Items from a data source:
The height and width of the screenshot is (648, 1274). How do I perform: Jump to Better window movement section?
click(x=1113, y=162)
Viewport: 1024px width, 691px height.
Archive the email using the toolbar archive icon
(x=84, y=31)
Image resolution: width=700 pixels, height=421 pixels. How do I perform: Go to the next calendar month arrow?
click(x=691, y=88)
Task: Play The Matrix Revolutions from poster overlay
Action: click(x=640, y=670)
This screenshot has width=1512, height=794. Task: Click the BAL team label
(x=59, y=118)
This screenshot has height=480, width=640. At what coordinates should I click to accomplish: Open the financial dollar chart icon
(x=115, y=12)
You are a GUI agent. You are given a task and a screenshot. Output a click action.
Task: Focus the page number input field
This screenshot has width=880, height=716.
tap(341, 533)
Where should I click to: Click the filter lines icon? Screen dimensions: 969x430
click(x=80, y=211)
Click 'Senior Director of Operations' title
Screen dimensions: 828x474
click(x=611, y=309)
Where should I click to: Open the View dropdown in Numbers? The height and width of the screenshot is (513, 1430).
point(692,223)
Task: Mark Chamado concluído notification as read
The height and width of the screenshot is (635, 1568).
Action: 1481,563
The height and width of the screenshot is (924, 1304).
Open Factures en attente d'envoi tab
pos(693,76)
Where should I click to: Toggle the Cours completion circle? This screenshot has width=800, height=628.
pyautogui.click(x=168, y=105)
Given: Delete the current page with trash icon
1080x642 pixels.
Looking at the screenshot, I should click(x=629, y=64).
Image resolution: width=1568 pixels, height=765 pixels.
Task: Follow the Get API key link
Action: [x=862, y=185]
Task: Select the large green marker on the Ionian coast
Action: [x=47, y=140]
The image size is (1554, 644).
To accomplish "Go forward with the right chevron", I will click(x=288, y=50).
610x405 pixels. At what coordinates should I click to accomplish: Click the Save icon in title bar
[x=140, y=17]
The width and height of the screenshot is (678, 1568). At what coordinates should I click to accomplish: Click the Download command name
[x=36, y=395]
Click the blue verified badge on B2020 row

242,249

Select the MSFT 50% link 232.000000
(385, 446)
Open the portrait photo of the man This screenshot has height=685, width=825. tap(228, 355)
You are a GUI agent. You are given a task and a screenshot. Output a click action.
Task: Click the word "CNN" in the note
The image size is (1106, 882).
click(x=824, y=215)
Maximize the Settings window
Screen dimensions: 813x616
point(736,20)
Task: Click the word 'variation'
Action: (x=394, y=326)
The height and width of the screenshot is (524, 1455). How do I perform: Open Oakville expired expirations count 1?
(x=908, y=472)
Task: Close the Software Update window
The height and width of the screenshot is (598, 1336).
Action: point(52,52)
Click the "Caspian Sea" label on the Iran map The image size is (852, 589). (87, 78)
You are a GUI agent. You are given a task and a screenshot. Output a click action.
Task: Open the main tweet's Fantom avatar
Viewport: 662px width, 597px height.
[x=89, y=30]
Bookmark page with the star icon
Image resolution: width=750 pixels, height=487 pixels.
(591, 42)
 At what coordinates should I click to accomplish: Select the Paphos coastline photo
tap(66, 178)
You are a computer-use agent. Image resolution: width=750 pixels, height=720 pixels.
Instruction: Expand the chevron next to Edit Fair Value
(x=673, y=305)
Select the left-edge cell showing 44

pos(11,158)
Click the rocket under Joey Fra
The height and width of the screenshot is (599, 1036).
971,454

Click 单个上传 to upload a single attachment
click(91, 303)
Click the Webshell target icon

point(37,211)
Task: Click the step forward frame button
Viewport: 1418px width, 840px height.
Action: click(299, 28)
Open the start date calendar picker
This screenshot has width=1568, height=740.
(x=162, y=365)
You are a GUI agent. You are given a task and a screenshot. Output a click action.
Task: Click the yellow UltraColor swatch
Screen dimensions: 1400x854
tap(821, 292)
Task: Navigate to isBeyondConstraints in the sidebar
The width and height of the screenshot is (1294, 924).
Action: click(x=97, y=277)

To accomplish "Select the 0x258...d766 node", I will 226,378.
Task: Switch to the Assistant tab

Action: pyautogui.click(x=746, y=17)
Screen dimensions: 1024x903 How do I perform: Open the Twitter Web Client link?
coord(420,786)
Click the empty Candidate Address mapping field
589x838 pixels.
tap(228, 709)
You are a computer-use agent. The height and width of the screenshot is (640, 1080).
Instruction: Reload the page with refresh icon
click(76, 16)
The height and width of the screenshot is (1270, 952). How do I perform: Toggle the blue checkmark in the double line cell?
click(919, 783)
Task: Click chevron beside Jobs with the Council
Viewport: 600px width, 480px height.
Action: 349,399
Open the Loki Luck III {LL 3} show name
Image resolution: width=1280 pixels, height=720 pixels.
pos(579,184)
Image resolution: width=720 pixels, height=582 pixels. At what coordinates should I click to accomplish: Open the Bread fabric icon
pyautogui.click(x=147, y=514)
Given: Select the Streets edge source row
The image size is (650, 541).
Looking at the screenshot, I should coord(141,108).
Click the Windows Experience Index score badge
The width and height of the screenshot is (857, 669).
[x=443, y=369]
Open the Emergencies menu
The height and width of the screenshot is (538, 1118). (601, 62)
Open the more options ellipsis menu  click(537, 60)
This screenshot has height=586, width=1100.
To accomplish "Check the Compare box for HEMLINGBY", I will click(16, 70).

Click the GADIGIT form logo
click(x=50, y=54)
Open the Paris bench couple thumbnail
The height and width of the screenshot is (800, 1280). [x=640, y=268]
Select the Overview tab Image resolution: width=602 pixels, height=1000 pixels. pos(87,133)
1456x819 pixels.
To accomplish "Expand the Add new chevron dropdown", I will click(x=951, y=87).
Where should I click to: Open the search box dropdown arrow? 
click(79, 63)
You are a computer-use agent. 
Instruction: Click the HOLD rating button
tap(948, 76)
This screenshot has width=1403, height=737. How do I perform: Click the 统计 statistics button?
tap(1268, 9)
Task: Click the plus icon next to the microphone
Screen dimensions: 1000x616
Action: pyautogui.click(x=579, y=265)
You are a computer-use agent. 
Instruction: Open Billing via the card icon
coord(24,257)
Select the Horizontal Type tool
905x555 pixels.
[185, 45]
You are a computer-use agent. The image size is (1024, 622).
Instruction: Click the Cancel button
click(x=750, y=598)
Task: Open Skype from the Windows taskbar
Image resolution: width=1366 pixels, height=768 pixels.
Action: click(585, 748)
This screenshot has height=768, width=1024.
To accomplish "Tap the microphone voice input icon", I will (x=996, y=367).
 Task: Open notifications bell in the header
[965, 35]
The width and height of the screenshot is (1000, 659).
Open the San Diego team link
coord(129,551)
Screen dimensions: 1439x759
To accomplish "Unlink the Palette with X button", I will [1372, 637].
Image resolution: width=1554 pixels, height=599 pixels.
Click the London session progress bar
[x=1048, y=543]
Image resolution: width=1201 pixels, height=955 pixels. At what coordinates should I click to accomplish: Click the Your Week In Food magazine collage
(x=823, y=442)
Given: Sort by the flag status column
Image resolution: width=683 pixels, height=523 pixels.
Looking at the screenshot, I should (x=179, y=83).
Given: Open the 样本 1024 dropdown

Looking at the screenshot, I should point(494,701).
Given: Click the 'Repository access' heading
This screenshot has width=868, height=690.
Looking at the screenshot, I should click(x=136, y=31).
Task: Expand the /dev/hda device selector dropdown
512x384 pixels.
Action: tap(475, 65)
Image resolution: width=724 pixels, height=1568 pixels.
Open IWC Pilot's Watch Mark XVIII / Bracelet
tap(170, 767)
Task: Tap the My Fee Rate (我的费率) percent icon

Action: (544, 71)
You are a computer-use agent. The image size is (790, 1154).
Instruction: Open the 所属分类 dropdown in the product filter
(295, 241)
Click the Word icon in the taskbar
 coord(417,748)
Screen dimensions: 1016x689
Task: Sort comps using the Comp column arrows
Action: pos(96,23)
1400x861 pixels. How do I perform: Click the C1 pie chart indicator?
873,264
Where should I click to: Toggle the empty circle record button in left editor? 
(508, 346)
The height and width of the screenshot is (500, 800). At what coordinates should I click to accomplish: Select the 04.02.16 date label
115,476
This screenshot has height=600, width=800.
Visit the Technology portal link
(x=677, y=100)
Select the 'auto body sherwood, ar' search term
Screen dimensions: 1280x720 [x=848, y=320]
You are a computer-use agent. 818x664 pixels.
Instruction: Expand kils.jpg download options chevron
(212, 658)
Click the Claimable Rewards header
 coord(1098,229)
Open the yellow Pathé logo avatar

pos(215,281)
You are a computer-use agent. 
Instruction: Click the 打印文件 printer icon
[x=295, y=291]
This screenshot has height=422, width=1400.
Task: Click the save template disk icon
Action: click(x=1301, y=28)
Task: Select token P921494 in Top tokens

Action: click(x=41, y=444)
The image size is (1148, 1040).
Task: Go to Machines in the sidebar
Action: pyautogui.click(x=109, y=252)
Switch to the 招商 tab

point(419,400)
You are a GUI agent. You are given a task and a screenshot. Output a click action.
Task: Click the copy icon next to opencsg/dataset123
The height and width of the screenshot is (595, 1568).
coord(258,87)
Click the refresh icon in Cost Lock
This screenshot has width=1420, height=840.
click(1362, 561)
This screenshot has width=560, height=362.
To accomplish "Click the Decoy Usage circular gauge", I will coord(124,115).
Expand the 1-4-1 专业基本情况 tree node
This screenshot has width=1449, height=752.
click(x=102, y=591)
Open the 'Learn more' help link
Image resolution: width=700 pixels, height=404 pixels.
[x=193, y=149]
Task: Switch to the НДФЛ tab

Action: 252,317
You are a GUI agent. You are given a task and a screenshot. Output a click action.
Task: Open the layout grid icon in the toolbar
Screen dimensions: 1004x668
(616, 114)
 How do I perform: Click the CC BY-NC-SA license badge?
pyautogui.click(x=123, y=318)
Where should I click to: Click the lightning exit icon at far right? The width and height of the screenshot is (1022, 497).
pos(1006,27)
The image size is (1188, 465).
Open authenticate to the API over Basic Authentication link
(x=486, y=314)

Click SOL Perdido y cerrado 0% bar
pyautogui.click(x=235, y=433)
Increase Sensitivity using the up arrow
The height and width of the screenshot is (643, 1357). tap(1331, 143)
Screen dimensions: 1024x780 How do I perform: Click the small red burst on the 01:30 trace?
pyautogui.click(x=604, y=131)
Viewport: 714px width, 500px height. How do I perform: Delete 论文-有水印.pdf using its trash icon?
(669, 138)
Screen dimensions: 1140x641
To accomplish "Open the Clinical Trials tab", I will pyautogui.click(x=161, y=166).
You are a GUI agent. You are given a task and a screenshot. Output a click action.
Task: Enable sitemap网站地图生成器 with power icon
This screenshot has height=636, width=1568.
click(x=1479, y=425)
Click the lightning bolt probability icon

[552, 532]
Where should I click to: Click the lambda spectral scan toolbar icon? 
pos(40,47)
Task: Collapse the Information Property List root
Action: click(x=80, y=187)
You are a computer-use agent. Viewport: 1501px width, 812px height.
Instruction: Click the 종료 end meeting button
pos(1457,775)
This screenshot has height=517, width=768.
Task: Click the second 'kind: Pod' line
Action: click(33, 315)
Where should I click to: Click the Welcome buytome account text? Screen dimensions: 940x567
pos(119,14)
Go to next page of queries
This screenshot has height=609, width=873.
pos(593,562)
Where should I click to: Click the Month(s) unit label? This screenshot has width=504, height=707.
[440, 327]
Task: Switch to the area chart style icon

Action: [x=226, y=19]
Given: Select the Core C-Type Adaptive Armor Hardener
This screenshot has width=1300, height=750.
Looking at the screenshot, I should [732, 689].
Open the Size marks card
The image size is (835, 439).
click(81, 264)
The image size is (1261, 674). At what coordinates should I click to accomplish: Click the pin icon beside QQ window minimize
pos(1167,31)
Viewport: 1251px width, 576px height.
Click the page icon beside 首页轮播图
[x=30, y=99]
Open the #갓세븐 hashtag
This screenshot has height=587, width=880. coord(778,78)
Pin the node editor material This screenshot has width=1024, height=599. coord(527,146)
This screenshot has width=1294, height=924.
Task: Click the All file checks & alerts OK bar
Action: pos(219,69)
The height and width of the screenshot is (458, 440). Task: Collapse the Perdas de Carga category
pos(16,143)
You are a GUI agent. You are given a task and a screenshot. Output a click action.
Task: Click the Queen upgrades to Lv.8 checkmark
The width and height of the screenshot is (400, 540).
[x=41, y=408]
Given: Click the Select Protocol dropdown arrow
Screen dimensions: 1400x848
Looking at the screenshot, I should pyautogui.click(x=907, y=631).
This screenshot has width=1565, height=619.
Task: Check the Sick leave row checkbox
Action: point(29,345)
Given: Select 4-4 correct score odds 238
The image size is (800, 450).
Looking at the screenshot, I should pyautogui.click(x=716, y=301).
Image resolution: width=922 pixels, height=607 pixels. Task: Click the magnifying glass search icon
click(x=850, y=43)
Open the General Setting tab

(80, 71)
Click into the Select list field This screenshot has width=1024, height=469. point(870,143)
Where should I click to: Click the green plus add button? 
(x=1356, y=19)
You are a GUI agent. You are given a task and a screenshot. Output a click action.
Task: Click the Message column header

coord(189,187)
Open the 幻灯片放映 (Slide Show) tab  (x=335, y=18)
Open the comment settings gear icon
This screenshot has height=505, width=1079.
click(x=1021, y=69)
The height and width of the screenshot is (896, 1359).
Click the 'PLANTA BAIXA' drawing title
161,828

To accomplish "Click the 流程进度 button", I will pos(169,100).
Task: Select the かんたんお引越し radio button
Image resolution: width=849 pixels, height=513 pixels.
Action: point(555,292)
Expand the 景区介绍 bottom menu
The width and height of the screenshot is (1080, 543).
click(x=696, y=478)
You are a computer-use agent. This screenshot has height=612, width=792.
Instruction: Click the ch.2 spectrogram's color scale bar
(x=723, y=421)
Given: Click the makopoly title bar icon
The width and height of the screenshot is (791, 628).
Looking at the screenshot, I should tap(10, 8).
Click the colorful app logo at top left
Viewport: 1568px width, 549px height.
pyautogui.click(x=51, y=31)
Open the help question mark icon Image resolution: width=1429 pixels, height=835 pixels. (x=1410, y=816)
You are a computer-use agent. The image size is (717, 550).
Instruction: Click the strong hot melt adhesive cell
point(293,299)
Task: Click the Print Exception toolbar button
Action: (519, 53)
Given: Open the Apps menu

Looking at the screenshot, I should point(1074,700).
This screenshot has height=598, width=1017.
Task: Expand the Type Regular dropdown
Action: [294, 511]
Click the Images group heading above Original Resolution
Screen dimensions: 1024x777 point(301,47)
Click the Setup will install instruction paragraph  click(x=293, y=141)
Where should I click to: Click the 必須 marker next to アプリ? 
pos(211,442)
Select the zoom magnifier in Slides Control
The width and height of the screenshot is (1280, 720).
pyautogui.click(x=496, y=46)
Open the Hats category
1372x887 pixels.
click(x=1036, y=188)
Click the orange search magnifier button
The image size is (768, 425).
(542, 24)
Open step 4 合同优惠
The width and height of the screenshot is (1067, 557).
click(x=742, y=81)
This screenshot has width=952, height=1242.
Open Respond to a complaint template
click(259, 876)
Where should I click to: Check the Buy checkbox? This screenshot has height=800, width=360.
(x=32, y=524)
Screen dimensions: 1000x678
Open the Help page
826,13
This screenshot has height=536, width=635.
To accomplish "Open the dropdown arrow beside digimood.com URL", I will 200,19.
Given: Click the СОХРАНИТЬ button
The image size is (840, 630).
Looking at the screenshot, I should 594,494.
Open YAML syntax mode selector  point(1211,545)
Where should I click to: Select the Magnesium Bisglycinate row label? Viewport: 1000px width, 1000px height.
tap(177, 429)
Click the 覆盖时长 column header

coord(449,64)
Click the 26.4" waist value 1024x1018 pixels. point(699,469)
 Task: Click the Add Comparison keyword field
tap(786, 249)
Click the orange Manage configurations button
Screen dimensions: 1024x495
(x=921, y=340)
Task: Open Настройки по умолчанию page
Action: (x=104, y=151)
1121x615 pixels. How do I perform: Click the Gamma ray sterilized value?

TO DO
Report how many lines in this data include the string "forward", and nothing else.

RESPONSE TO THE TASK
2